🤖 AI Summary
This work addresses the challenge that existing text-to-motion generation methods struggle to accurately express motions of specific body parts and often produce globally incoherent full-body movements when integrating local actions. To overcome this, the authors propose the ParTY framework, which first generates part-level motions through a localized guidance mechanism and then aligns these with text semantics via a part-aware text embedding strategy, enabling fine-grained correspondence between linguistic descriptions and individual body regions. Furthermore, ParTY introduces a global-local adaptive fusion module to effectively balance expressive motion detail with full-body coherence. Experimental results demonstrate that ParTY significantly outperforms current approaches in both local motion accuracy and global motion consistency, confirming its superior capability in generating complex motions from detailed textual descriptions.
📝 Abstract
Text-to-motion synthesis aims to generate natural and expressive human motions from textual descriptions. While existing approaches primarily focus on generating holistic motions from text descriptions, they struggle to accurately reflect actions involving specific body parts. Recent part-wise motion generation methods attempt to resolve this but face two critical limitations: (i) they lack explicit mechanisms for aligning textual semantics with individual body parts, and (ii) they often generate incoherent full-body motions due to integrating independently generated part motions.
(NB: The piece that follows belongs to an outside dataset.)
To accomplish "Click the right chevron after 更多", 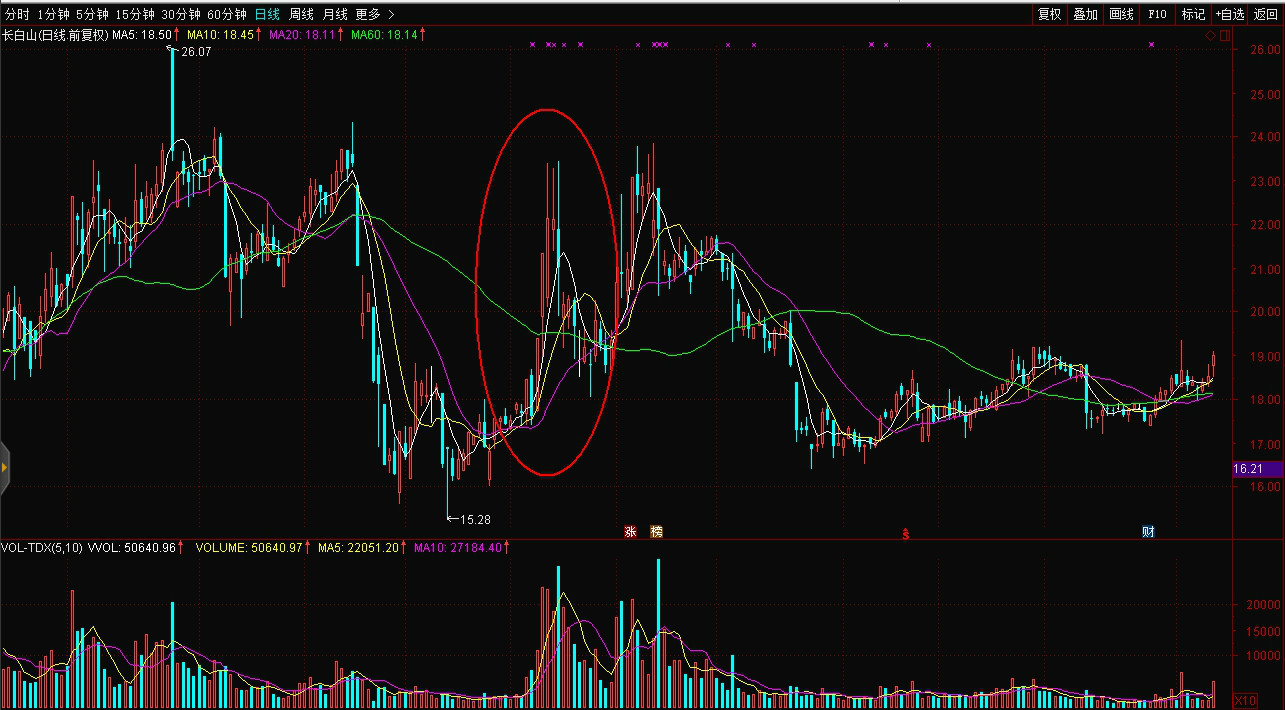I will 390,14.
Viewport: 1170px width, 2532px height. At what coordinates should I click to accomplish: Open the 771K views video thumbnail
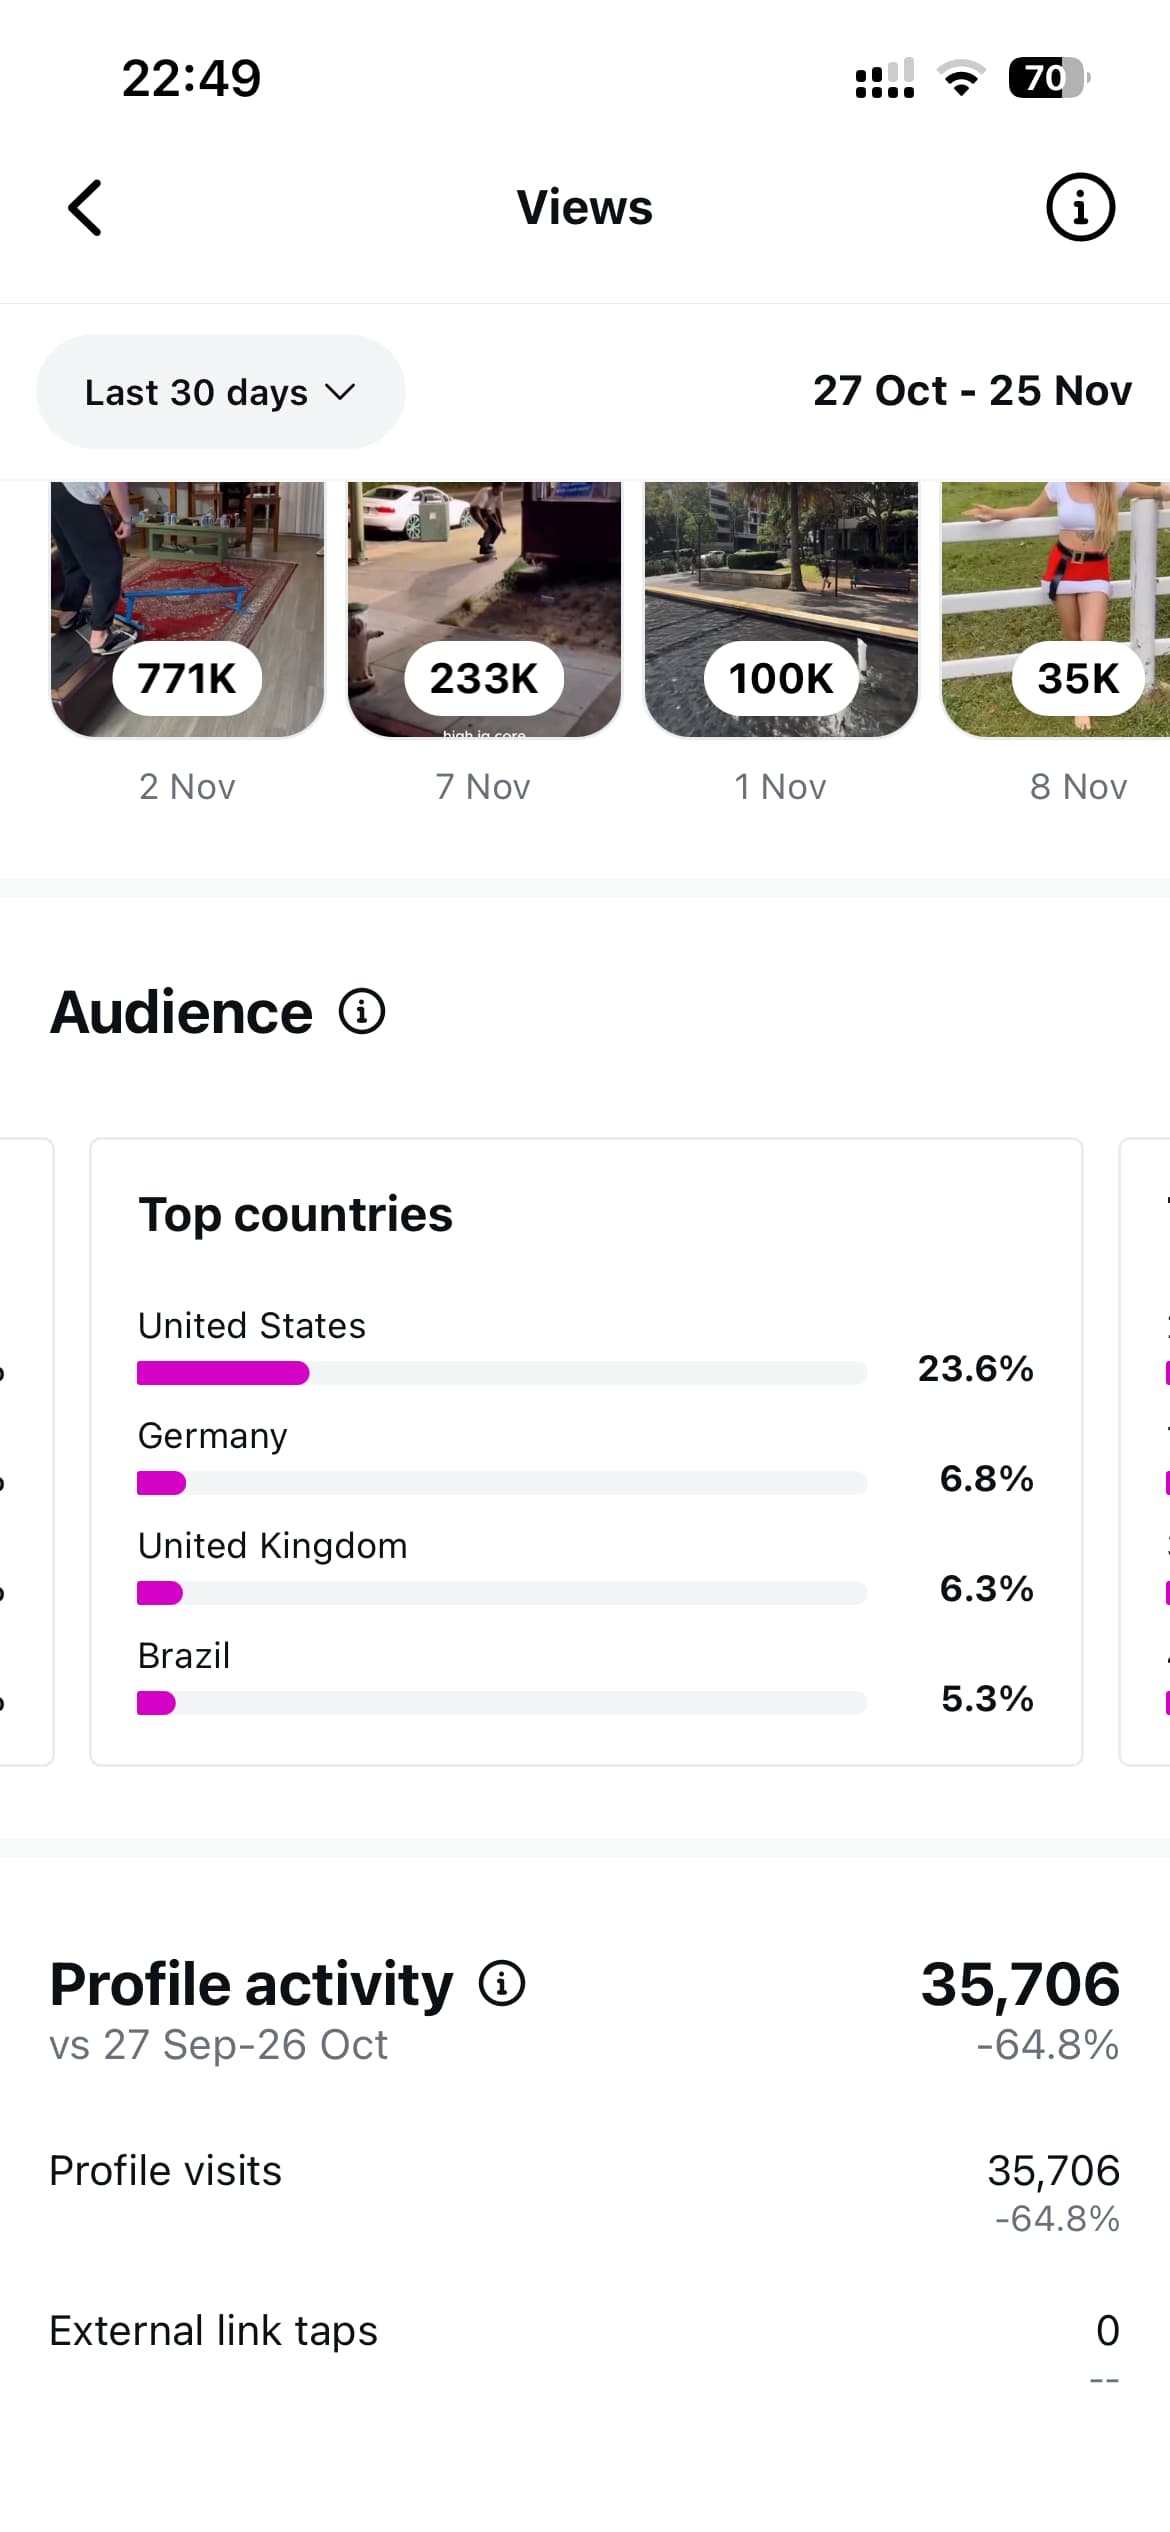[188, 608]
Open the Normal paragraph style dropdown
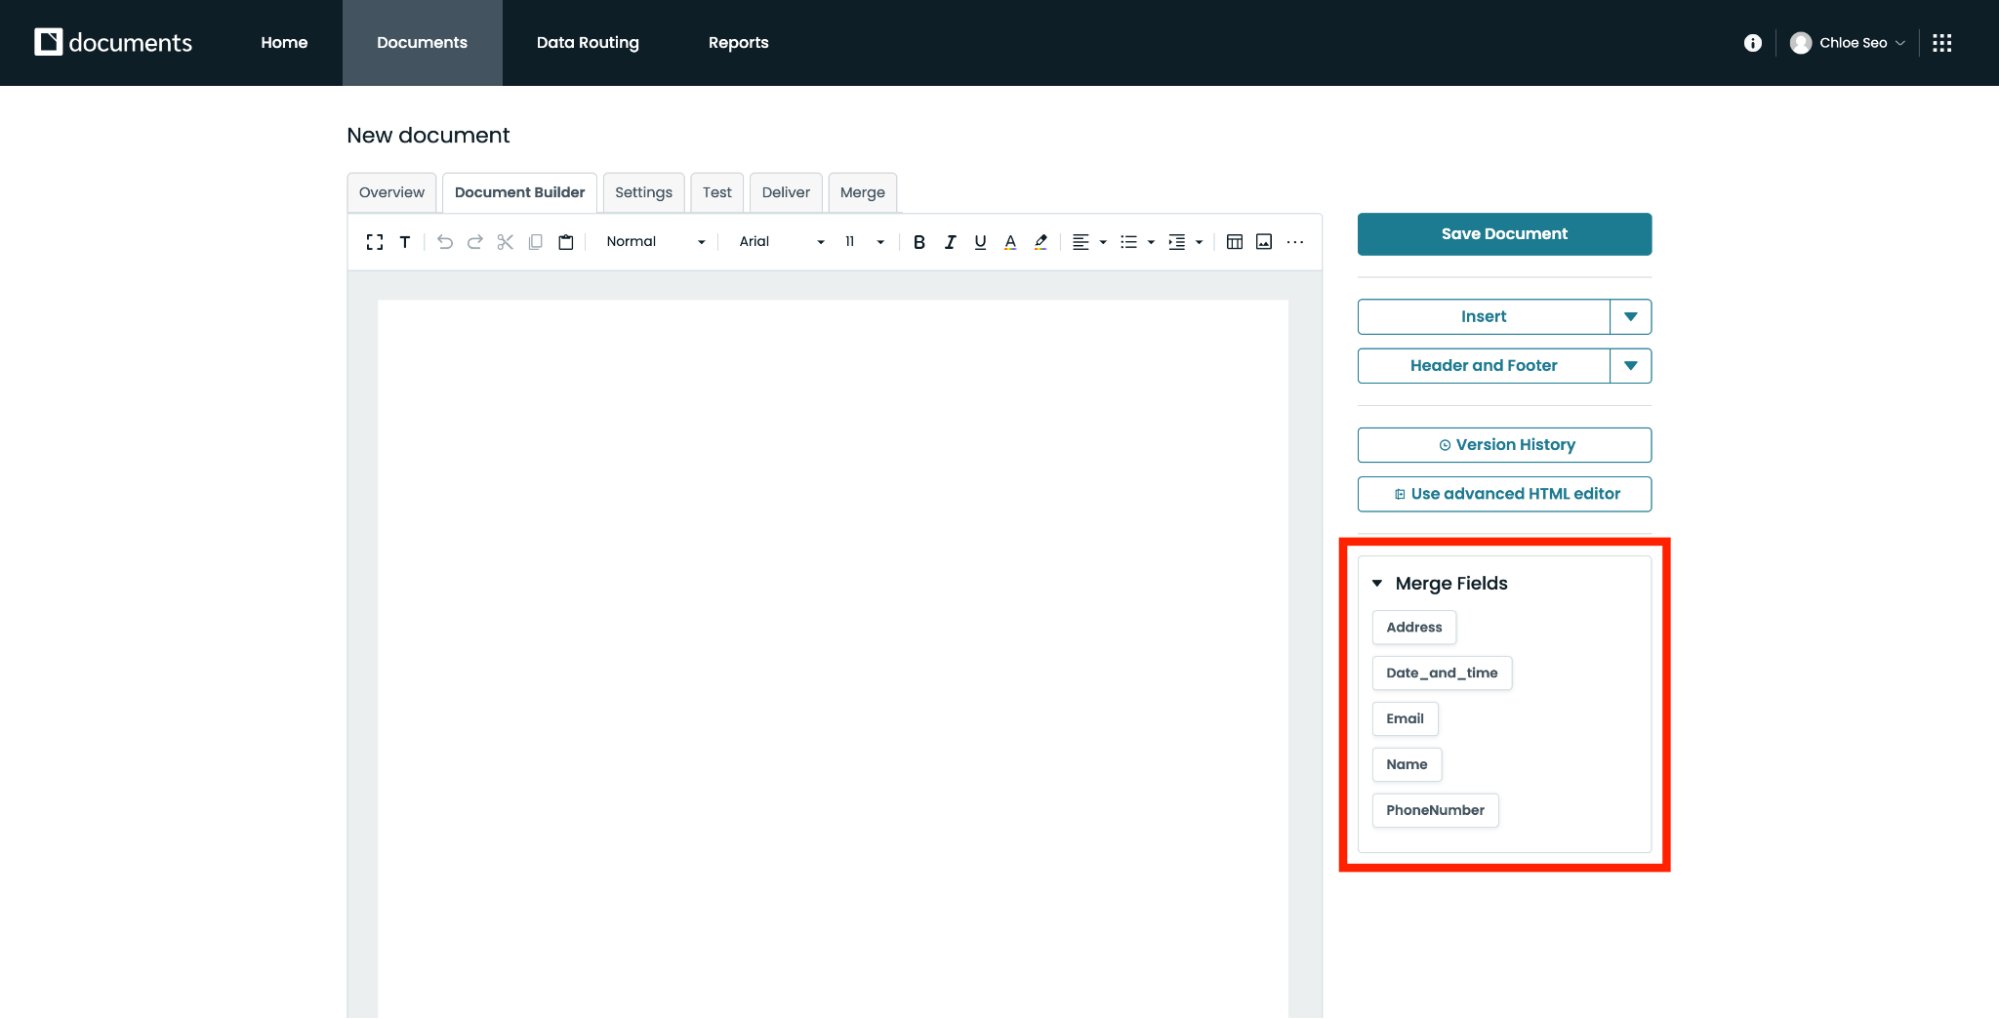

To overcome these issues and resolve the fundamental trade-off in existing methods, we propose ParTY, a novel framework that enhances part expressiveness while generating coherent full-body motions. ParTY comprises: (1) Part-Guided Network, which first generates part motions to obtain part guidance, then uses it to generate holistic motions; (2) Part-aware Text Grounding, which diversely transforms text embeddings and appropriately aligns them with each body part; and (3) Holistic-Part Fusion, which adaptively fuses holistic motions and part motions. Extensive experiments, including part-level and coherence-level evaluations, demonstrate that ParTY achieves substantial improvements over previous methods.